In Django, a view is a Python function that takes a web request and returns a web response. That's it. Every page on your website is handled by a view. When someone visits a URL, Django finds the view mapped to that URL and runs it.
Views are where your business logic lives. They fetch data from the database, process it, and decide what to show the user. Think of views as the glue between your models and templates.
Function-Based Views
The simplest way to write a view is as a plain Python function. Every view function takes a request object as its first argument. The request object contains everything about the incoming HTTP request โ headers, method, body, user data, and more.
from django.http import HttpResponse
def hello_view(request):
return HttpResponse("Hello, World!")
A view must return an HttpResponse object. You can't just return a string.
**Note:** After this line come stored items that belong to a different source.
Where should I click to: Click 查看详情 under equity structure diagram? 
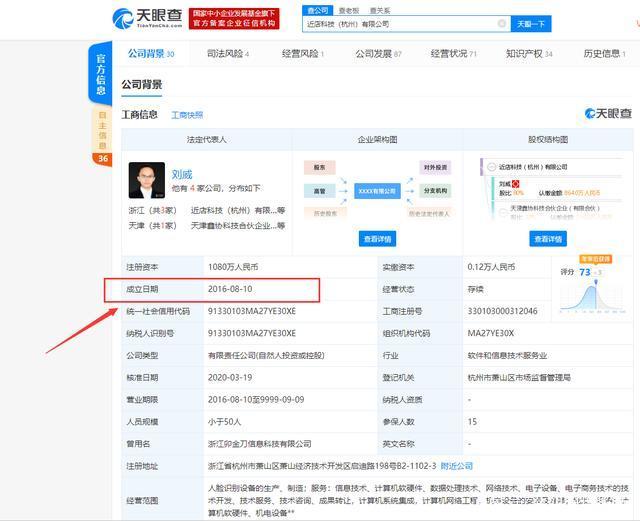548,239
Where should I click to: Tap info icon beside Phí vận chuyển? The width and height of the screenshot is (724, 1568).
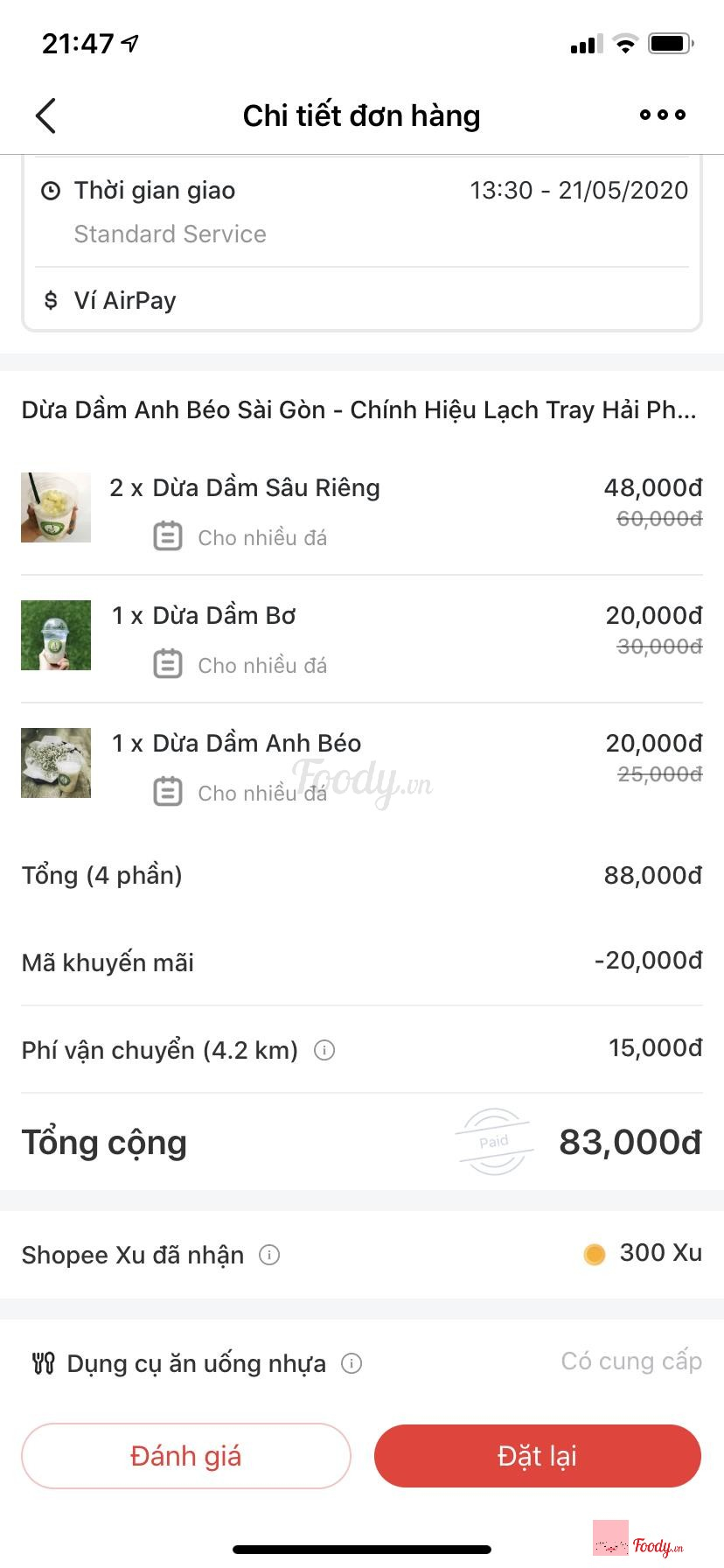point(324,1050)
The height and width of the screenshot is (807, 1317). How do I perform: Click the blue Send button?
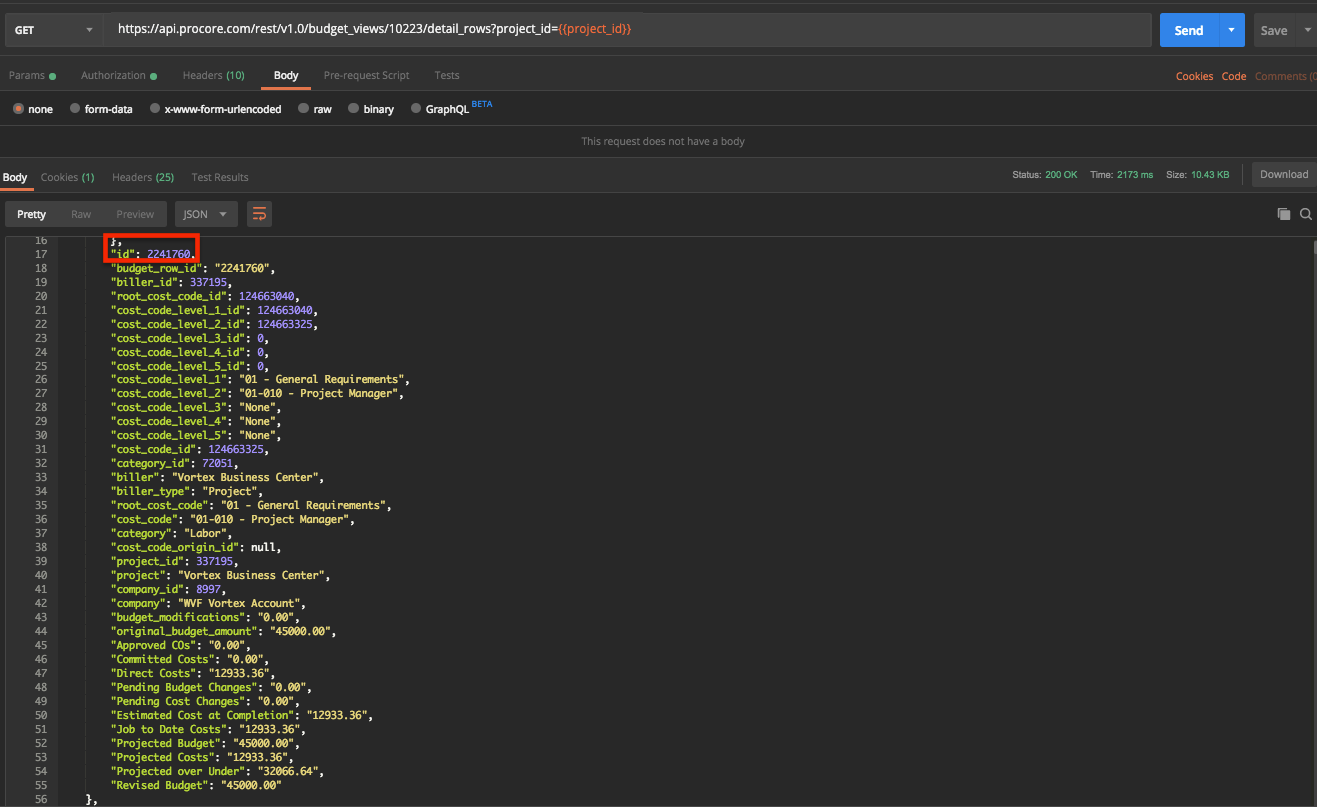[1188, 30]
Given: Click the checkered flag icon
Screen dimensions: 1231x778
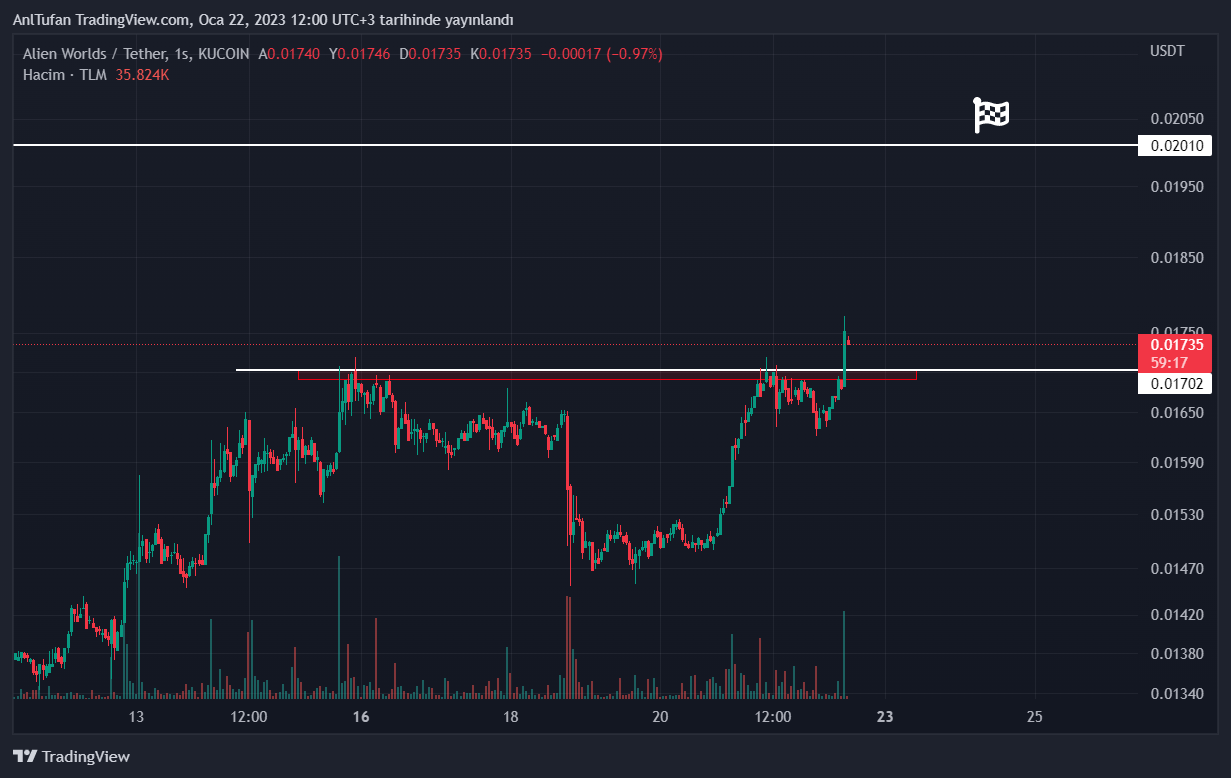Looking at the screenshot, I should [991, 115].
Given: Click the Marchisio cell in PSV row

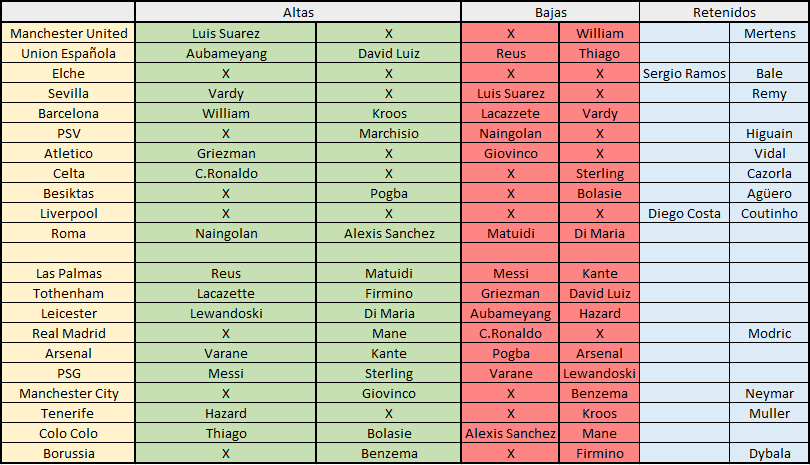Looking at the screenshot, I should point(388,133).
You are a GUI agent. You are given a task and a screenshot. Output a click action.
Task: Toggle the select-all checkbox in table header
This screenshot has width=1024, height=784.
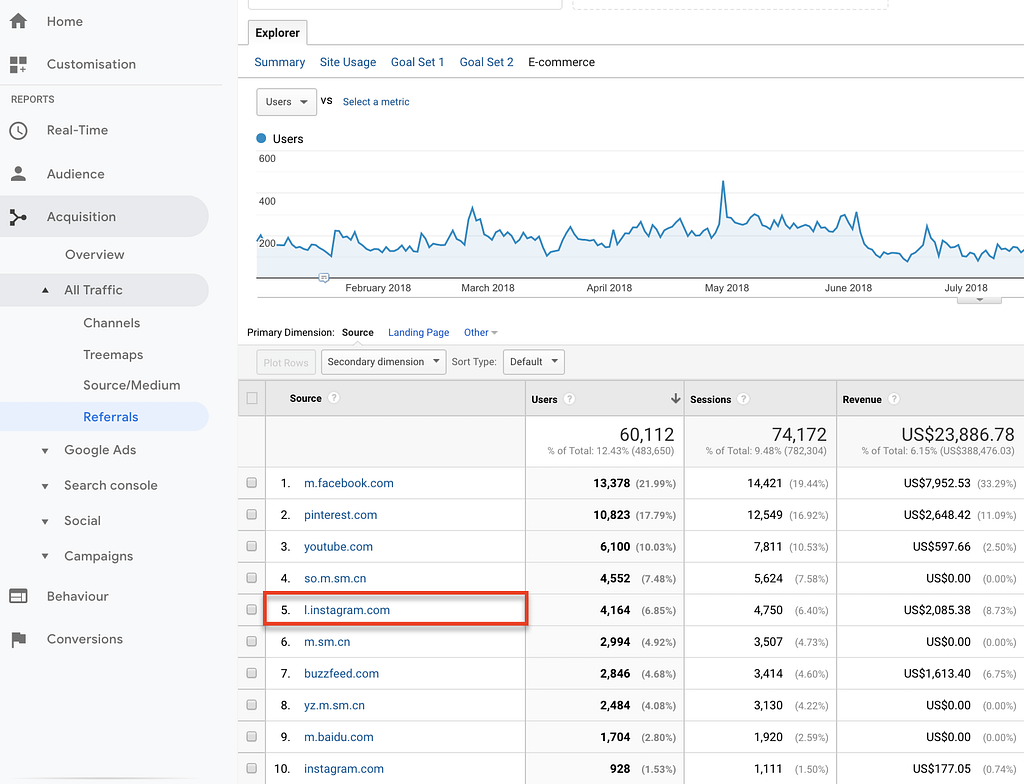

Django needs a proper response to send back to the browser.
Using render()
Returning raw text is fine for simple cases, but real applications need templates. The render() function combines a template with context data and returns an HttpResponse.
from django.shortcuts import render
def home_view(request):
context = {
'title': 'Welcome Home',
'username': 'Alice',
}
return render(request, 'home.html', context)
The render() function takes three arguments: the request object, the template name, and a dictionary of context data. This is the most common pattern you'll use.
Handling Different HTTP Methods
Views often need to handle both GET and POST requests differently. A GET request displays a form, while a POST request processes the submitted data.
from django.shortcuts import render
from django.http import HttpResponse
def contact_view(request):
if request.method == 'POST':
name = request.POST.get('name')
email = request.POST.get('email')
message = request.POST.get('message')
return HttpResponse('Message sent!')
return render(request, 'contact.html')
Always check request.method before processing form data. Never trust incoming data without validation.
Redirecting and Object Lookups
Sometimes you need to send users to a different page. The redirect() shortcut makes this easy. When you need to fetch a specific object from the database, get_object_or_404() saves you from writing boilerplate error handling.
from django.shortcuts import redirect, get_object_or_404
from django.http import HttpResponse
def post_detail(request, post_id):
post = get_object_or_404(Post, id=post_id)
return render(request, 'post_detail.html', {'post': post})
def post_list(request):
return redirect('home')
get_object_or_404() automatically returns a 404 page if the object doesn't exist. It's much cleaner than writing try/except blocks everywhere.